Volkswagen skyrocketed from €200 before the press release to €471 the day after the press release and even intraday to €990 on the Tuesday.
Volkswagen's capital consisted of 294,920,207 common shares at the end of 2008.Assuming there were no significant movements in this number since 28 October when the stock price closed at €919.50, the company was valued at €271.2bn or close to $400bn which put them just behind Exxon as the biggest company in the world measured by market capitalisation, but only for a day.
From a securities lending point of view, we can review the data and index the securities lending fee with a baseline fee on 1 September of 100. In the run-up to the weekend of 26 October when the press release came out there is definitely some increased interest in the stock that leads to a doubling in fee. However, the fee really kicks off on 27 October for a period of one week before subsequently dropping rapidly towards the end of November.

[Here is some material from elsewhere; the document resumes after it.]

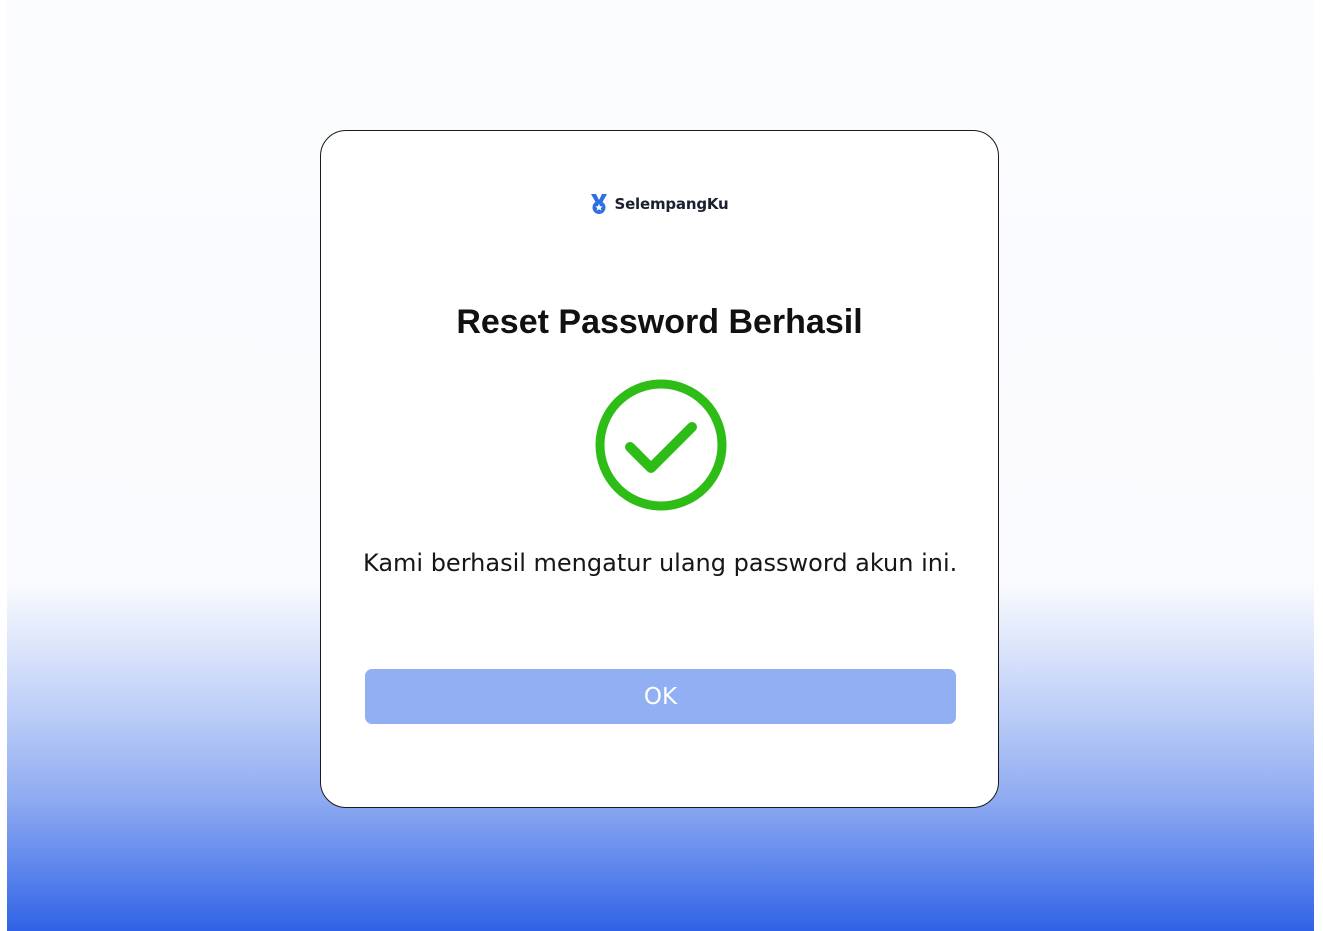  What do you see at coordinates (599, 204) in the screenshot?
I see `medal-ribbon-icon` at bounding box center [599, 204].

You can derive different reasons for this, most likely that the squeeze was so fast that the SBL fee didn’t have time to recalibrate in conjunction with the stock price. So, in other words, the short holders knew they had to cover their shorts and didn’t actually go into the SBL market to secure their borrowed position by paying an increased fee. Another reason could be that there just wasn’t any additional stock to borrow in the first place, with fees only doubling instead of going through the roof.
So why was this such a massive short squeeze? Who was wrong, and was there any indication of foul play?
One can say that the hedge funds should have read the market better and should have investigated the Volkswagen long position in more detail before putting on the short. Others might say that Porsche manipulated the market when they didn’t disclose their cash-settled option positions. The latter thought has been pursued by many hedge funds in court, but both the CEO and CFO were acquitted of market manipulation in 2016. In the same year, hedge funds had their civil lawsuit dismissed by Germany’s federal court of justice.
So, in the end, it was the short side of the trade that took the hit and were ultimately responsible for their losses, as they would have benefitted if this trade had turned a profit; the forces of the market at work.